Just weeks before the second Global Nuclear Security Summit convenes in South Korea, the United States still has not enacted a law critical to ratifying what the Obama administration at the first summit called the two key international treaties governing nuclear security (see GSN, Oct. 6, 2011).

The Senate endorsed both pacts four years ago without opposition. However, Congress has yet to sign off on legislation that would force the United States to come into line with the mandates.

The administration is still wrangling with Congress over legal specifics for implementing the international agreements, according to representatives of the State Department and involved congressional committees.

Officials from the Justice and State departments are meeting routinely with Capitol Hill staffers in an effort to resolve disputes, but neither side has promised formal action on the proposals prior to the March 26-27 event in Seoul or before the current congressional term ends next January.

Some issue specialists called for senior-level White House involvement in finalizing U.S. adoption of the agreements, a step they said is crucial to improving atomic-material protections around the world and to bolstering global collaboration in apprehending and punishing potential nuclear-terrorism suspects.

The White House needs to call Democrats who are on the Hill and tell them to make it happen, said Miles Pomper, a senior research associate at the James Martin Center for Nonproliferation Studies in Washington.

One of the two arrangements requires member nations to criminalize the possession or use of sensitive materials in a nuclear or radiological weapon with the intent of causing death and destruction. It also establishes guidelines for cooperating in the extradition and prosecution of individuals linked to a nuclear plot or threat. The 2005 pact -- called the International Convention for the Suppression of Acts of Nuclear Terrorism -- took effect in 2007 and now has 77 member states; the United States, however, remains outside the regime.

The second agreement, also completed in 2005, would revise the Convention on the Physical Protection of Nuclear Material to demand a number of requirements aimed at protecting nonmilitary nuclear material in domestic use, storage, or transport. The accord presently only requires such measures for material in transit between countries. To take effect, the amendment must be ratified by 97 of the original 145 signatories to the 1980 pact; 53 had done so as of late February, according to a U.N. document.

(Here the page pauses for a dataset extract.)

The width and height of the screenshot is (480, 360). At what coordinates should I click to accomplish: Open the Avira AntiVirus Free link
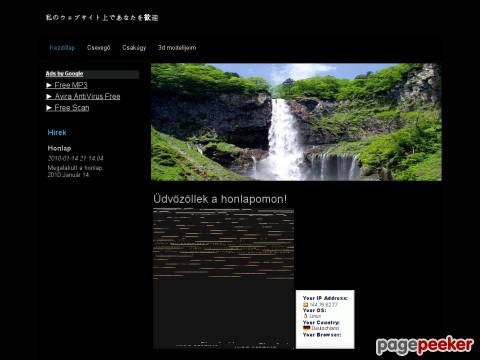pyautogui.click(x=87, y=97)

At the 2010 nuclear summit in Washington, the Obama administration said the United States had accelerated efforts to complete ratification procedures for the convention and amendment. One month earlier, it had provided Congress with a draft bill to implement the agreements, describing the legislation as nearly identical to a proposal put forward by the Bush administration in July 2008.

No lawmaker has sponsored a bill in Congress for complying with the treaties, however. Last year, the Justice Department provided the new 112th Congress with a slightly revised proposal for meeting the terms of the pacts. Also included in the submission was the departments fourth draft bill since 2007 for implementing two separate agreements on legal procedures for terrorism cases involving ships or fixed platforms, as well as overseas transfers of terrorist fugitives or of WMD materials or delivery systems.